> _What you need to do_: Say how many lines of the data contain "computer", and nothing more.

* * * *

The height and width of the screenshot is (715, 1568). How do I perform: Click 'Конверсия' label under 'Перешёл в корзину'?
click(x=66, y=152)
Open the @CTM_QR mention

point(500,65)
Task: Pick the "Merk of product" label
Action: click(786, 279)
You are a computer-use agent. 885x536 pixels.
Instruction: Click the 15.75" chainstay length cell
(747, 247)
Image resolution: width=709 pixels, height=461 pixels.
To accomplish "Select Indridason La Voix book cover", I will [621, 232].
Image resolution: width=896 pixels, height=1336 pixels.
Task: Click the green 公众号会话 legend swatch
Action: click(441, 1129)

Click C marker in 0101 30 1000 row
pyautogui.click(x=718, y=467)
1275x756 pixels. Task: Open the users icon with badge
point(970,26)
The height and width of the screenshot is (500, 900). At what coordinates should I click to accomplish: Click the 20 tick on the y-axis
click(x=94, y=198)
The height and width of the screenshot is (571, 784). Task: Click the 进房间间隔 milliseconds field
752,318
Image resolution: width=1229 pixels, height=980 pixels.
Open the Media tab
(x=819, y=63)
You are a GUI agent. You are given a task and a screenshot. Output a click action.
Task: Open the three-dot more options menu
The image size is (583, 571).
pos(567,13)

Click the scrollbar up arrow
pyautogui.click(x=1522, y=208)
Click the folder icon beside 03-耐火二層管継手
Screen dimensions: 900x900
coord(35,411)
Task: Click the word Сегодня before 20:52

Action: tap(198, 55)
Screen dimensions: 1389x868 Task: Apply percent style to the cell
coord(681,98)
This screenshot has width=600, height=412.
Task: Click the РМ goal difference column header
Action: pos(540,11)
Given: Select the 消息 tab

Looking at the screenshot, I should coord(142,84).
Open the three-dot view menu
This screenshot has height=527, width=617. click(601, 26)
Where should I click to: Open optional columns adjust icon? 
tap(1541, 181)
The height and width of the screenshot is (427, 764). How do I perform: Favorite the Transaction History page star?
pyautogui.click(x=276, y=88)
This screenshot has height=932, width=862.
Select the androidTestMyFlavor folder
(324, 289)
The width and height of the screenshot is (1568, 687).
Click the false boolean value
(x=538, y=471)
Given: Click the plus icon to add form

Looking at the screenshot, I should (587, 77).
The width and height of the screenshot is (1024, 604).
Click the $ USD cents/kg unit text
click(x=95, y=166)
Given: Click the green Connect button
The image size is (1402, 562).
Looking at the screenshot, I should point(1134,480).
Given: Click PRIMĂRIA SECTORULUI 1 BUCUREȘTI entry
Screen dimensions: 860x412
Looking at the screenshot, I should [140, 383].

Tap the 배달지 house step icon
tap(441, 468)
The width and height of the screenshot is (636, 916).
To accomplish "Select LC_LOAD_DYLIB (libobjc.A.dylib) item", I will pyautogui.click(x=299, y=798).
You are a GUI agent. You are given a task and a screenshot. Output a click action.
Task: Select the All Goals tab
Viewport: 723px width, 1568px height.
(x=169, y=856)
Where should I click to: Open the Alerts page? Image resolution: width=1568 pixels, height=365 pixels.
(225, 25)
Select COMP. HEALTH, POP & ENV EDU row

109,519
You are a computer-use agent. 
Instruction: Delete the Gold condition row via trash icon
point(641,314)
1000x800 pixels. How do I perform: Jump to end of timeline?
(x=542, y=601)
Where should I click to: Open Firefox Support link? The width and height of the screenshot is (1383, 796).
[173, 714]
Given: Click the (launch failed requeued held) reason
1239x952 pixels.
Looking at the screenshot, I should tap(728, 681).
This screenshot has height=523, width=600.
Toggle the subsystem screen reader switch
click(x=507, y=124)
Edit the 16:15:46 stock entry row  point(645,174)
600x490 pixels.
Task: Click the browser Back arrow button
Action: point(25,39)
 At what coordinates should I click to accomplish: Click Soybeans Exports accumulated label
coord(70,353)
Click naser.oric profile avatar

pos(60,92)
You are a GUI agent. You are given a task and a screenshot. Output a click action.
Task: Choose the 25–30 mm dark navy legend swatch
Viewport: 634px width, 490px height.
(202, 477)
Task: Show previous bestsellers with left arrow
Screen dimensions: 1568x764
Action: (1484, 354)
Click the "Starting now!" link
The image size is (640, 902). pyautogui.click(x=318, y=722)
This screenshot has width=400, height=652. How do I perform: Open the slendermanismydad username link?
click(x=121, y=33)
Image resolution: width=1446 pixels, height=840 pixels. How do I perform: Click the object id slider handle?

* * * *

> _Solution to the problem_: 2